1. Relations and Domains
In the relational model, a domain is a set of values and a tuple is a combination of values from some domains. For example, a domain could consist of all integer values like 1, 2, 3 and so on.
A relation is defined over some domains via its schema and tuples. A relation schema is a number of domains for the relation attributes which are also called attribute types. Relation tuples are composed of values taken from these domains. For example, a ColorTable
could be defined as a set of triples each composed of three integers taken from one domain. To define a new relation, we have to specify domains for its attributes.
This classical approach clearly separates relations from domains. Here, relations and domains are modeled differently by using different modeling constructs and patterns. Data modeling is broken into two isolated areas: relation modeling and domain (or value) modeling. Relations are normally modeled using the relational model while domains are modeled using object-oriented methods. For instance, domains can be extended. In figures, relations will be shown in light blue color and domains will be shown in light green color.
2. Complex Values
Domains can be used not only to define relations. They can also be used to define complex domains which are sets of complex values. A complex value is a combination of several simpler values taken from other domains. Thus, complex values may have arbitrary structure which is defined in terms of existing domains. For example, we could define a new domain for colors where one value is composed of three integers. It is very similar to how we have defined a new color relation except that now colors are represented as values within a domain rather than tuples within a relation.

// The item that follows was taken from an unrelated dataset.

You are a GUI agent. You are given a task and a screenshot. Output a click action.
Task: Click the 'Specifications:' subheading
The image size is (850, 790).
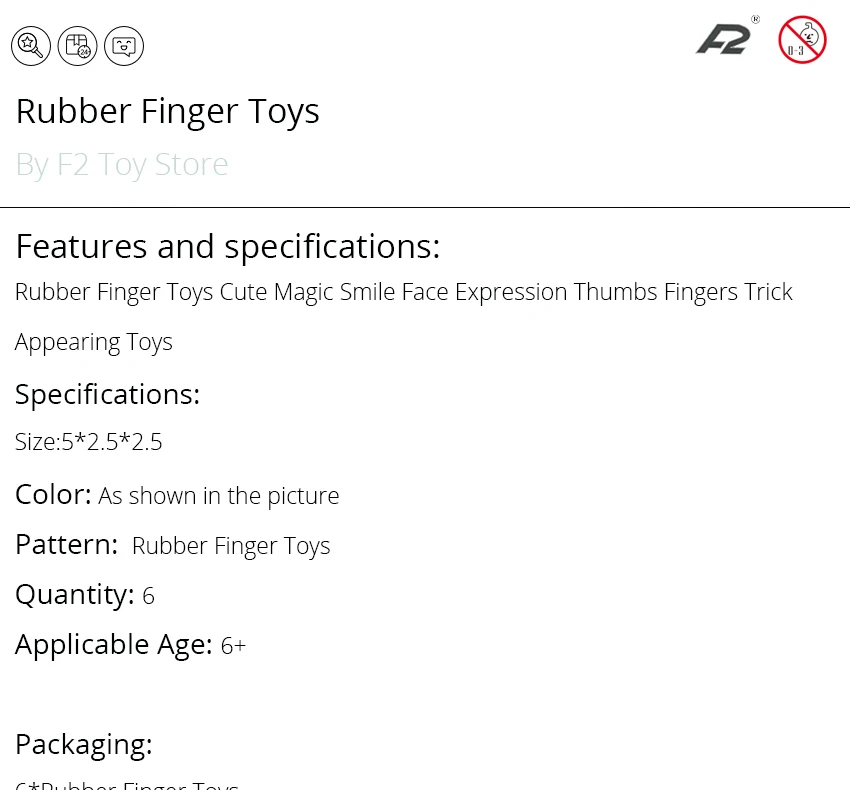point(107,394)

These complex values can now be used in relations as if they were primitive values. For instance, the ColorTable
could have an attribute with the type of the complex domain.
Thus complex domains (also known as user-defined types) allow us to model domains with arbitrary structure. And these complex domains can be then used to define relations.
3. Problem
So existing domains can be used to define either new relations or new domains. In other words, relations and domains are defined in terms of already existing domains.
The problem here is that
it is not possible to use existing relations when defining new relations or domains
Attributes in both domains and relations are typed using only domains and there is no possibility to have relation-typed attributes. Thus relations and domains are not only isolated but they are also asymmetric in their use because only domains are used when extending a schema.
Another problem is that relations cannot be extended like domains using the traditional object-oriented approach. For example, we can extend the domain People
when defining a new domain Employees
by adding more specific attributes, but we cannot naturally extend the relation People
by introducing a new relation Employees
.
There exist some solutions to this problem:
- One consists in introducing objects, which are modeled by classes, instead of using tuples and relations. In contrast to relations, classes can be used as attribute types. In this approach however, we will not be able to model custom references with arbitrary structure. In addition, this essentially means switching to the object-oriented approach which has always been controversial in data modeling. For example, it is not very suitable for set-oriented operations.
- Another solution consists in using foreign keys. Yet, foreign key is not a type – it is a constraint. Therefore, it can be used as a pattern or workaround, but not as a principled solution.
Our goal is to make relations and domains absolutely symmetric. So the main question is whether it is possible to combine relation modeling and domain modeling, by making them symmetric with respect to each other, as well as integral parts of one construct. Obviously, it is a quite non-trivial problem which touches the foundations of not only data modeling but also other branches of computer science.
4. Concepts
The solution provided within the concept-oriented model consists in introducing a new construct, called concept:
Concept is defined as a couple of two classes: one identity class and one entity class.
Identity and entity classes are also referred to as reference and object classes, respectively, in concept-oriented programming (COP). The main difference between them is that identities are always values and are passed and stored by-value while entities are passed by-reference.
Concept instances are identity-entity couples which are informally analogous to complex numbers in mathematics. Indeed, complex numbers also have two constituents but are manipulated as one whole. A domain in this case is defined as a set of identity-entity couples rather than either values or tuples. As a result, there is no need to distinguish between value domains and relations. Concepts are used instead of both relation types and domain types by unifying relation modeling and value modeling.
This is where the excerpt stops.